Ketiga, terdapat beberapa teori keadilan yang terlalu menekankan dalam satu aspek semata berdasarkan berita dan persoalan keadilan ekonomi sehingga kurang dapat memberikan jawaban secara sempurna atas kasus keadilan itu sendiri: Prinsip Berbasis Sumber Daya secara nyata nir memberikan tempat bagi tanggung jawab sosial atas mereka yang kurang beruntung, dan tidak ada subsidi bagi mereka yg kurang pendapatannya; Prinsip Berbasis Kesejahteraan (Utilitarianisme), menggunakan berpedoman dalam the great happiness for the great number, mengorbankan sekelompok mini orang atas nama kepentingan atau kesejahteraan mayoritas; dan Prinsip Berbasis Balasan jua tidak bisa menaruh jawaban atas pertanyaan bila setiap orang wajib mendapat balasan atau upah sinkron menggunakan usaha serta donasi aktualnya bagi masyarakat, lalu siapakah yang bertanggung jawab atas kondisi mereka yang kurang beruntung dalam warga ? 

Keempat, pada Prinsip Egalitarianisme Radikal, jika setiap orang wajib memiliki tingkat yang sama pada kebutuhan barang serta jasa, di manakah penghargaan atas fenomena adanya disparitas antar orang perorang serta atas mereka yang secara ekonomi lebih produktif? Kelima, menurut kompetisi, pasar bebas secara moral dikehendaki menjadi indera yang dipercaya buat mengalokasikan dan mendistribusikan asal daya secara adil. Fakta menampakan kekuatan pasar tidak sepenuhnya dapat memenuhi tugas alokasi serta distribusi secara adil. Dalam syarat demikian, siapakah yang bertanggung jawab atas redistribusi bagi mereka yg kurang beruntung? 
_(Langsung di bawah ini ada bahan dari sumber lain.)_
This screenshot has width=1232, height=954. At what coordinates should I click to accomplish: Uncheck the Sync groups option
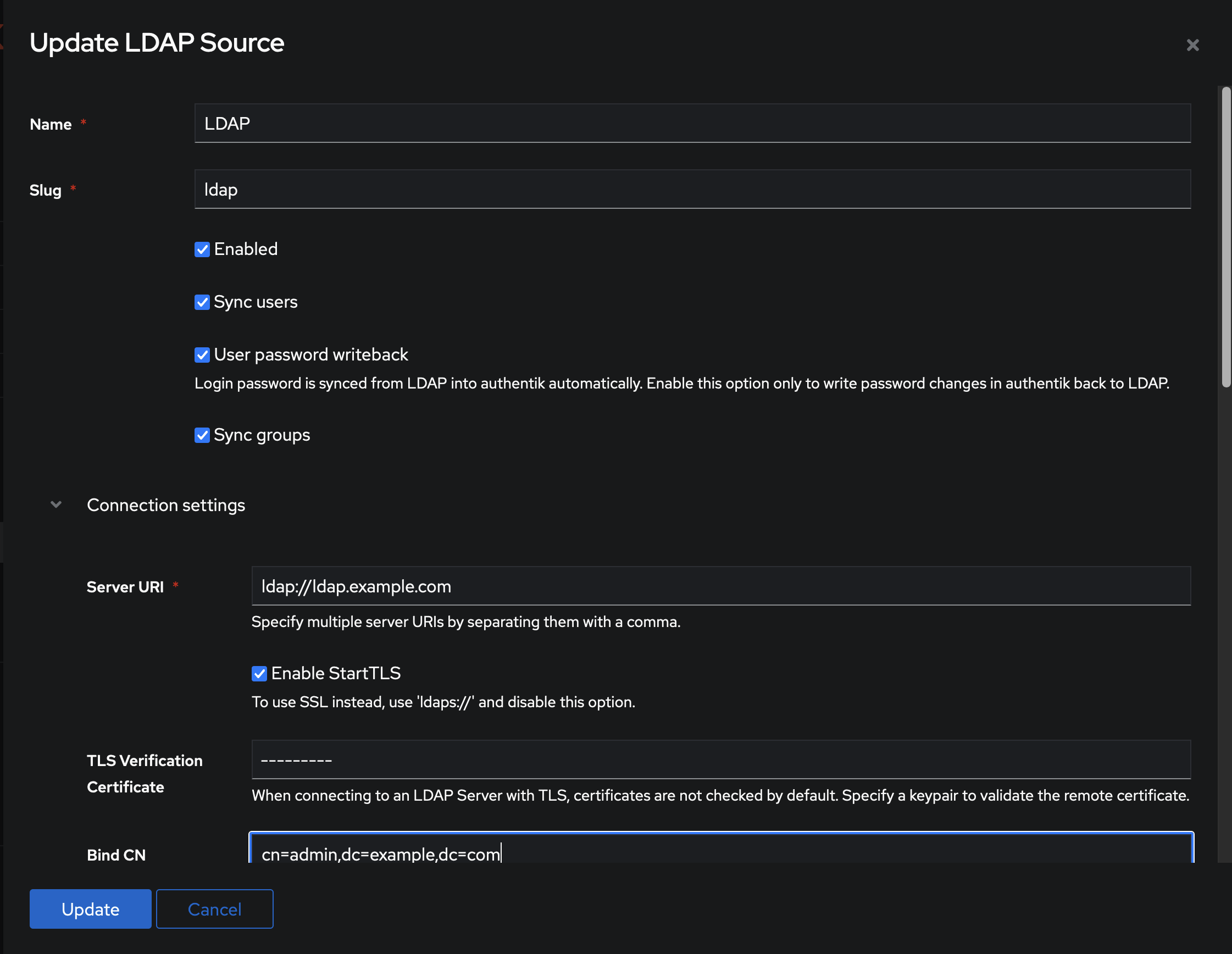pyautogui.click(x=202, y=435)
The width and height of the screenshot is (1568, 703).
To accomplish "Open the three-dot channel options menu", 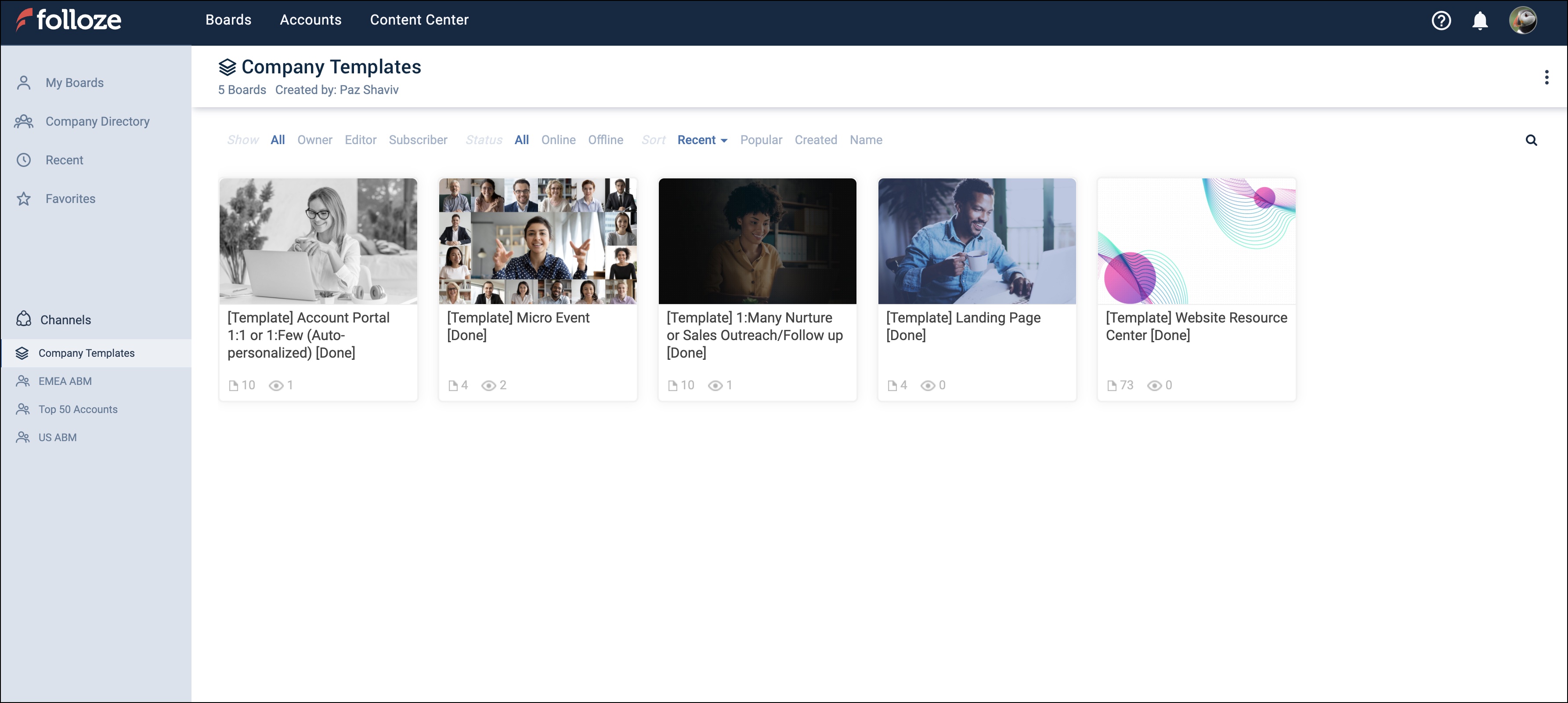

Keenam, apa yang sejati menurut prinsip keadilan John Rawls adalah berkenaan menggunakan prinsip ketidaksamaan. Prinsip ini biasa disebut menjadi Prinsip Perbedaan. Prinsip ini hanya bisa menjawab dilema bagaimana ketidaksamaan diatasi. Sementara disparitas serta konsekuensinya tidak dipandang sebagai suatu fenomena yg tak bisa ditolak, disparitas nir dicermati menjadi potensi buat saling merogoh manfaat dan titik tolak buat mengukir prestasi. Di samping itu, dalam Prinsip Perbedaan nir terlihat kentara apa yg memotivasi tindakan orang-orang yang beruntung buat berkorban bagi mereka yang kurang beruntung. Terakhir, hampir seluruh teori keadilan di atas cenderung fokus dalam keadilan distributif, sebagai akibatnya aspek-aspek lain menurut aktivitas ekonomi seperti konsumsi dan soal perlakuan atas asal daya alam serta lingkungan luput berdasarkan perhatian.